DATA Step, Macro, Functions and more

Hash Table for Case-Control Matching

Reply
New Contributor
Posts: 3

Hash Table for Case-Control Matching

Hi all, I recently started trying to use hash tables for case control matching.  My goal is to do the following.

1) On the first run match cases to two controls very closely.  Ideally I would find all my matched controls in this step but there are two possibilities

     a) I only find 1 control that meets this criteria

     b) I don't find any controls to meet criteria.

2)  For all those cases that fall under a, and b I would like to run the matching again with  a wider tolerance on the matching.

I found some code from SAS Edmonton user group by George Zhu that does step 1.  I tried to modify the code so that it would go through and do step 1 and then for any cases left over go and do step 2. 

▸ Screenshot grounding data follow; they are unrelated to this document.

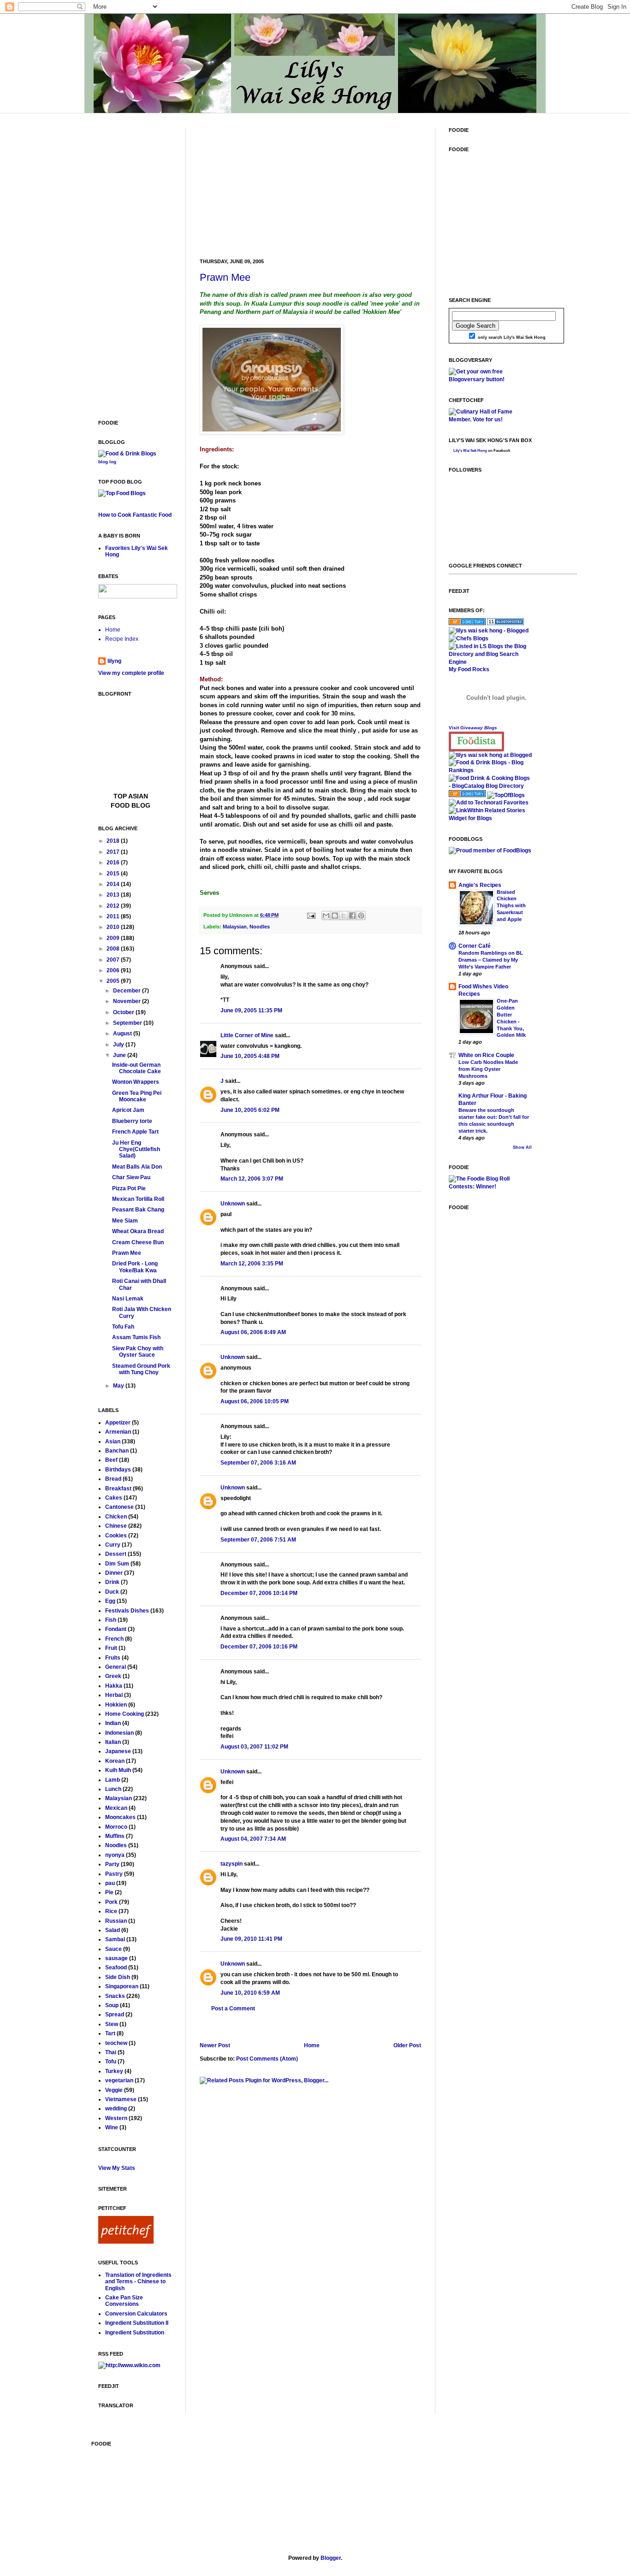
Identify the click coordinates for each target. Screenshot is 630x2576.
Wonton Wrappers (135, 1082)
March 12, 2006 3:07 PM (251, 1179)
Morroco (116, 1827)
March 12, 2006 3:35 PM (251, 1263)
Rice (111, 1911)
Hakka (113, 1686)
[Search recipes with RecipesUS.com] (122, 493)
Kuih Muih (118, 1770)
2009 (114, 938)
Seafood (116, 1967)
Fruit (111, 1648)
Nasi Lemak (127, 1298)
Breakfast (118, 1488)
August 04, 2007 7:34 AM (253, 1839)
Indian (113, 1723)
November (127, 1001)
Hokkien (116, 1705)
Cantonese (119, 1507)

However, I have failed in my attempts to do this.

Part of the problem is that the second run is overwriting the results of the first so closer matches are getting over written with looser  matches.  This is because of  the  cases.replace() in the second loop.  Changing the replace to an .add() does not do what I want either because it adds to those that already have 2 matches.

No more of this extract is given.